# WHAT THE TASK ASKS:
Retype the lines below word for word, starting at the line with "Given: Click the" and ending with the line with "Looking at the", both of those included. Leave the pictures out.

# EXERCISE MATERIAL:
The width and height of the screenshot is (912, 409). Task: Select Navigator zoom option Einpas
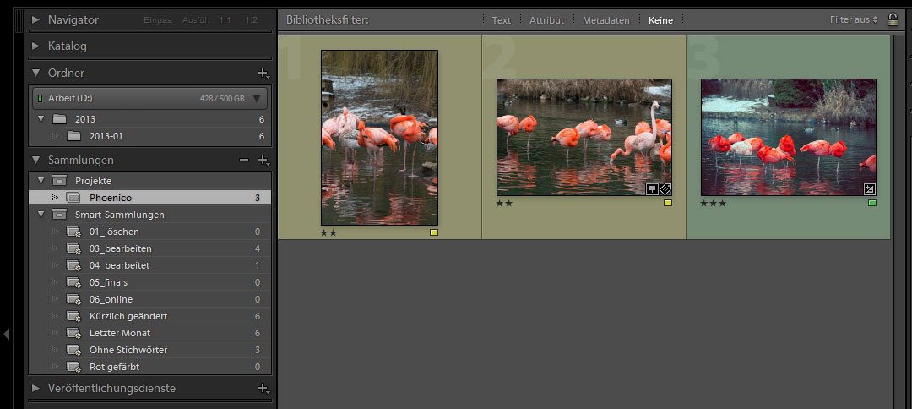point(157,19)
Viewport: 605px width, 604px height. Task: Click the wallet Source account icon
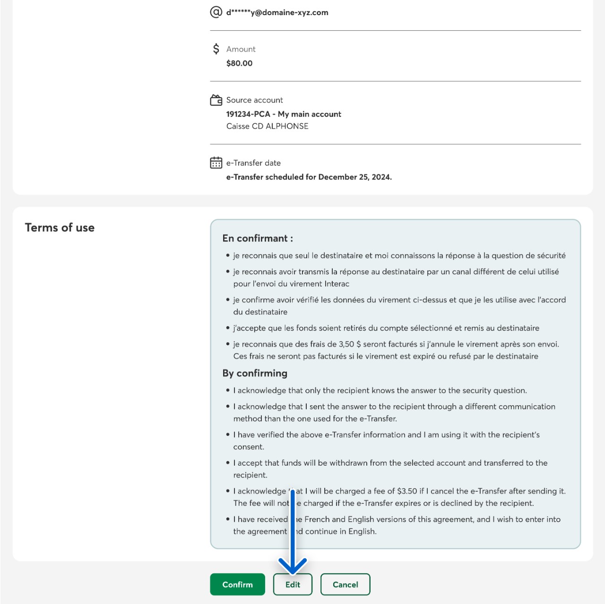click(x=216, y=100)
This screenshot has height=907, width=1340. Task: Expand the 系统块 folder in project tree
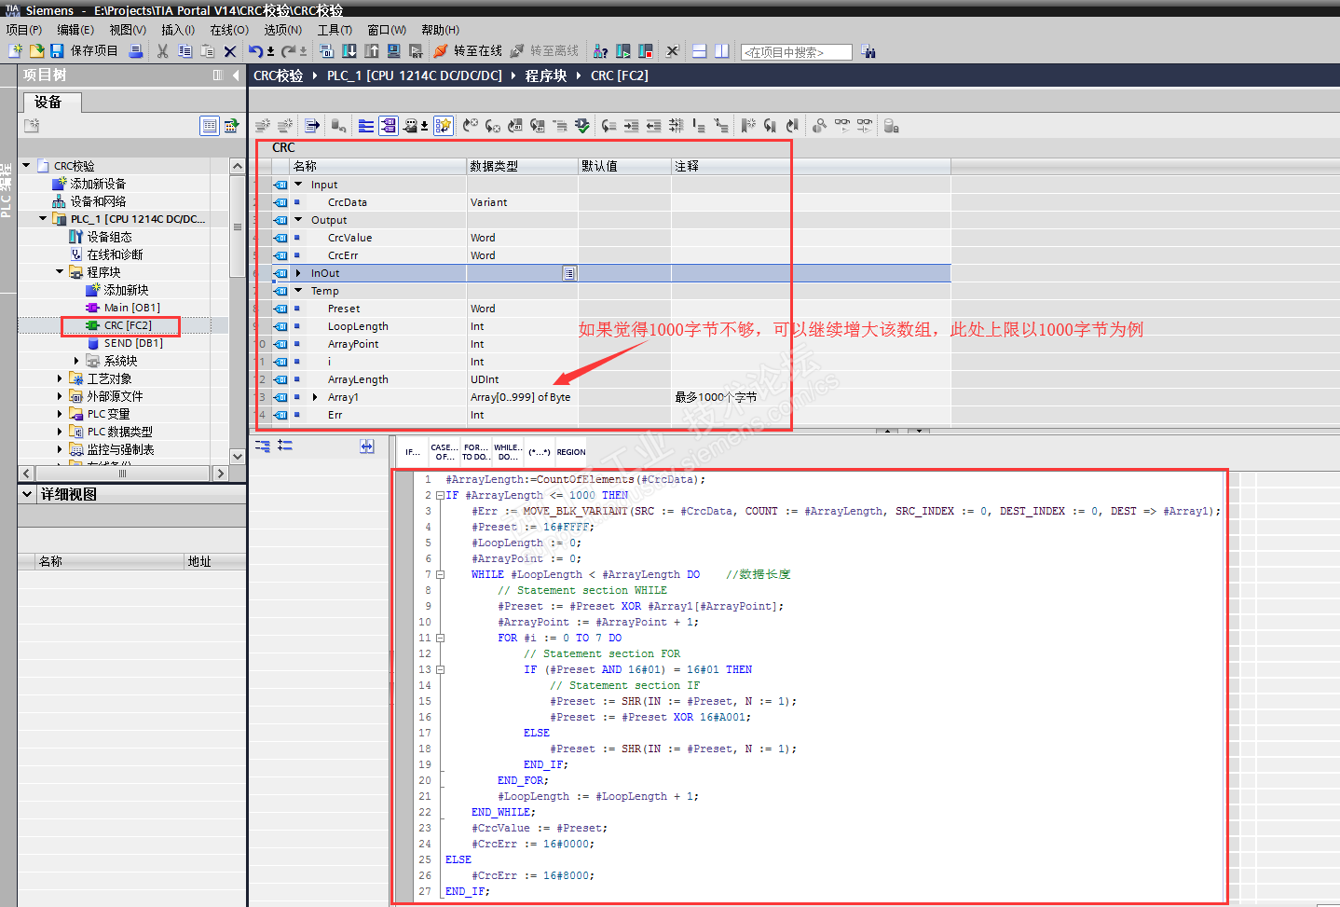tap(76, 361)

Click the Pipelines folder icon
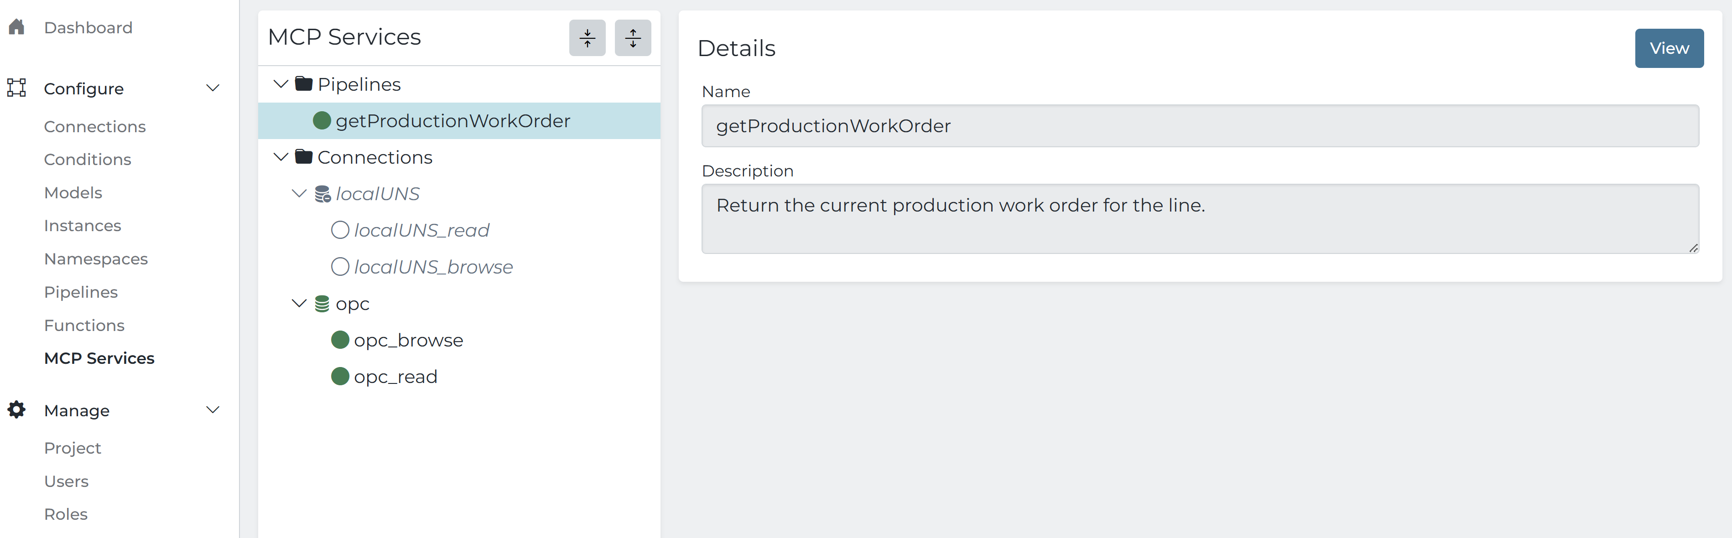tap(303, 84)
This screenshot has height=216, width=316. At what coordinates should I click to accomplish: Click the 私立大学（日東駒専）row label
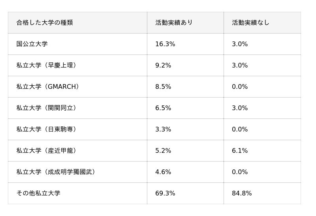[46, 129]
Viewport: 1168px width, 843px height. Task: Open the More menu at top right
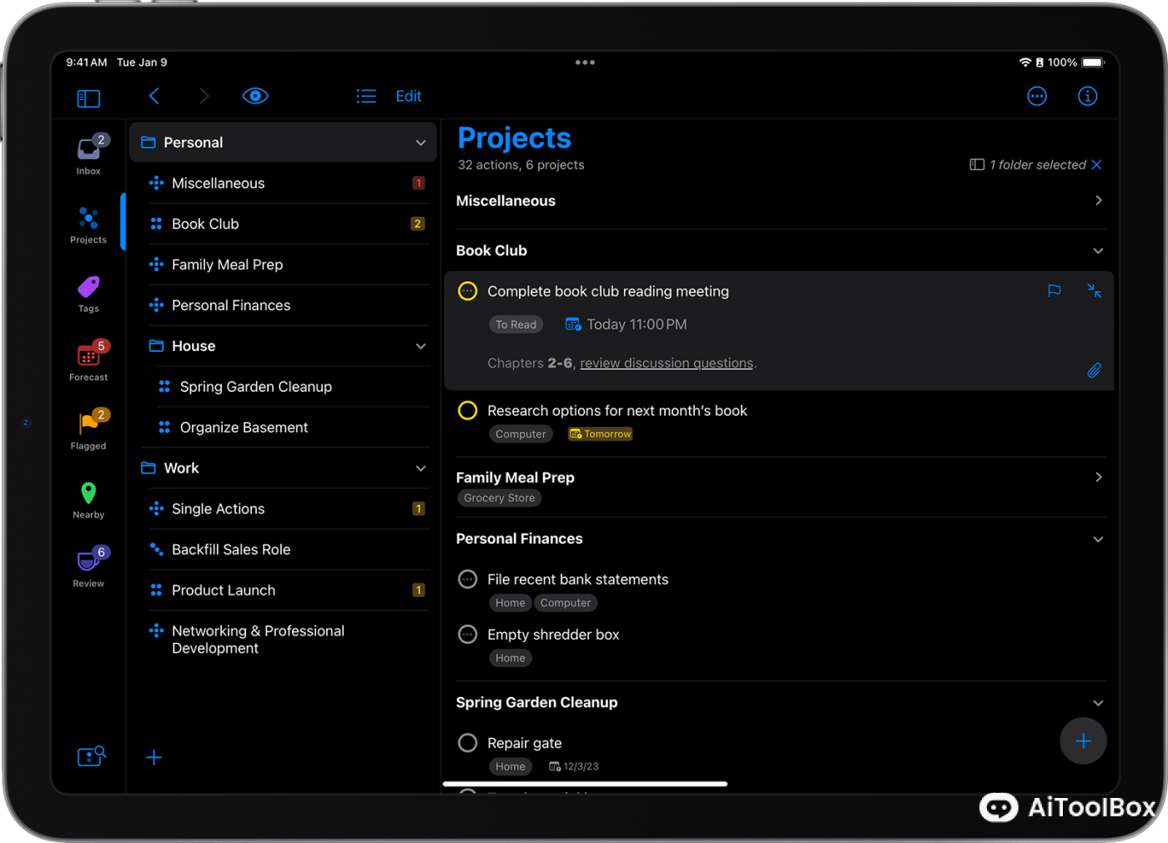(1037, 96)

--

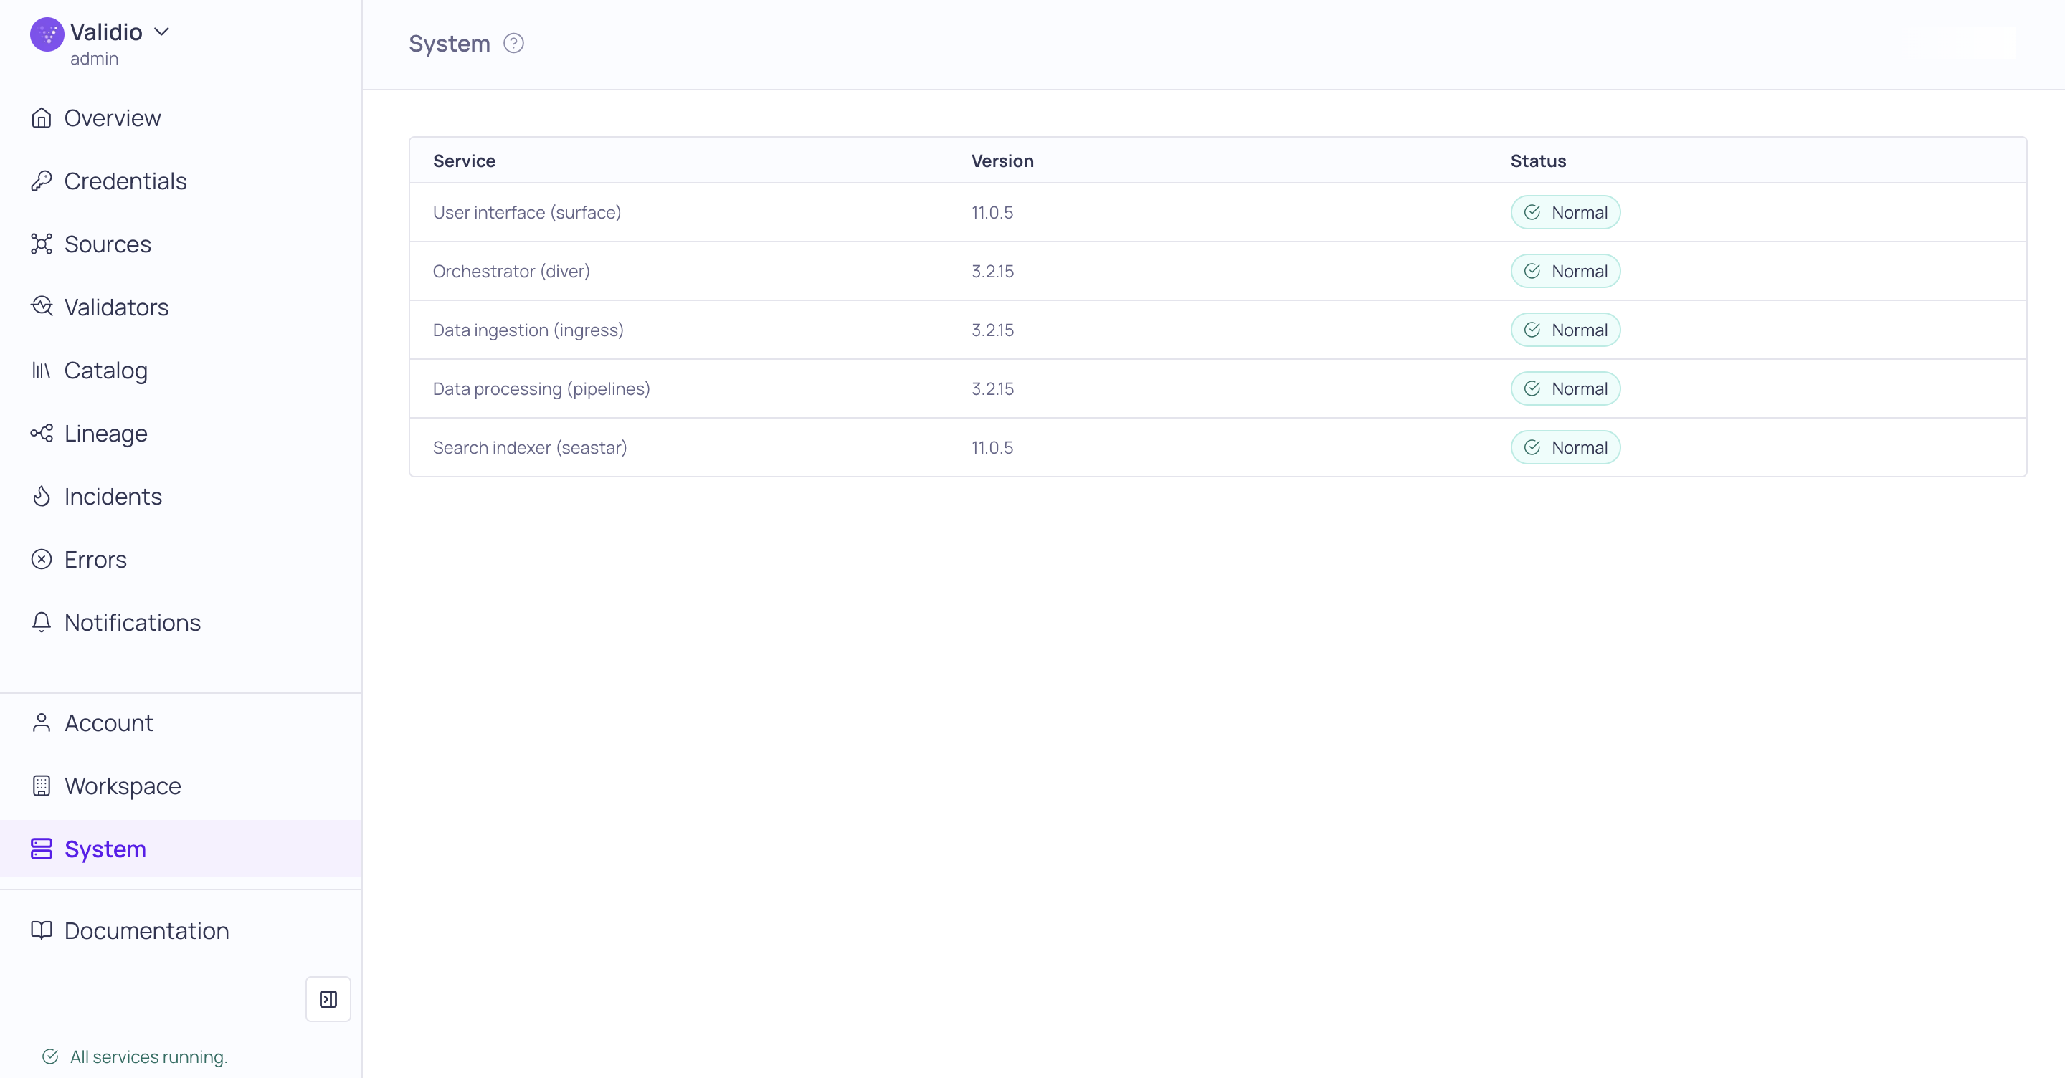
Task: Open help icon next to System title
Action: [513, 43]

==

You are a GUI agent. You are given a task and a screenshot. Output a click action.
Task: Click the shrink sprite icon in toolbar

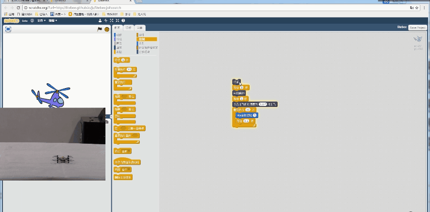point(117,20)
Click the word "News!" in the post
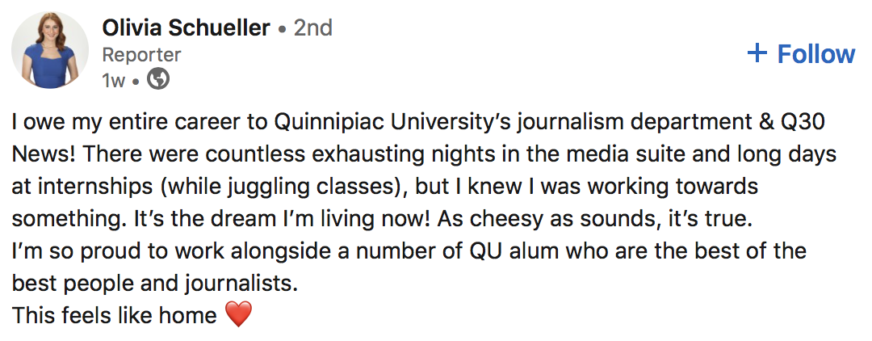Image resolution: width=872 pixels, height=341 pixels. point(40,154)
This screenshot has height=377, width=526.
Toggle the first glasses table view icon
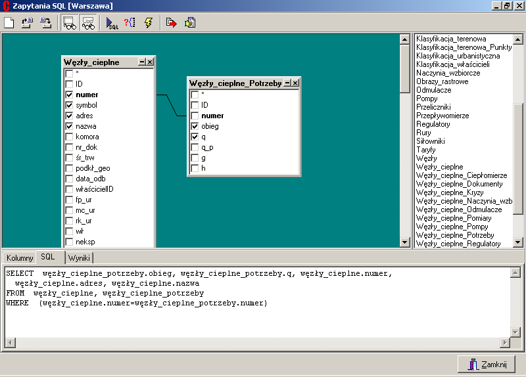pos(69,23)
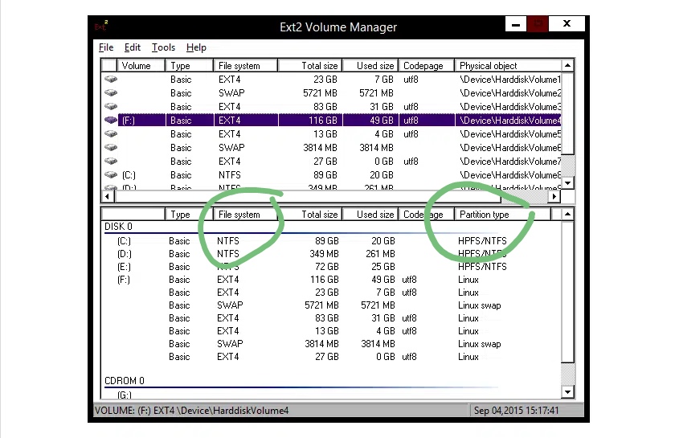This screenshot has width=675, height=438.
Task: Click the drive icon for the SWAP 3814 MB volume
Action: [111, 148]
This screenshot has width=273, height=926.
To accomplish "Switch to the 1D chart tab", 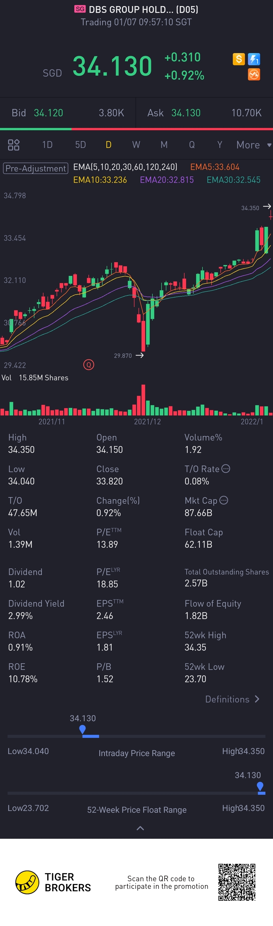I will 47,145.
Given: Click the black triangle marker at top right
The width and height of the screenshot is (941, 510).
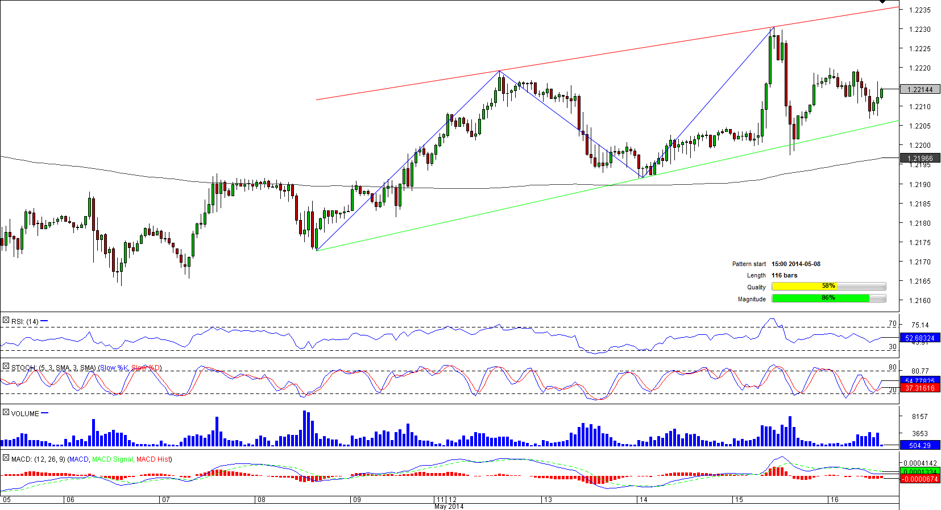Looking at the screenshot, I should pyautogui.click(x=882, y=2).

# ANSWER TO THIS TASK:
Given: Click the black triangle marker at top right
The width and height of the screenshot is (941, 510).
Looking at the screenshot, I should pyautogui.click(x=882, y=2).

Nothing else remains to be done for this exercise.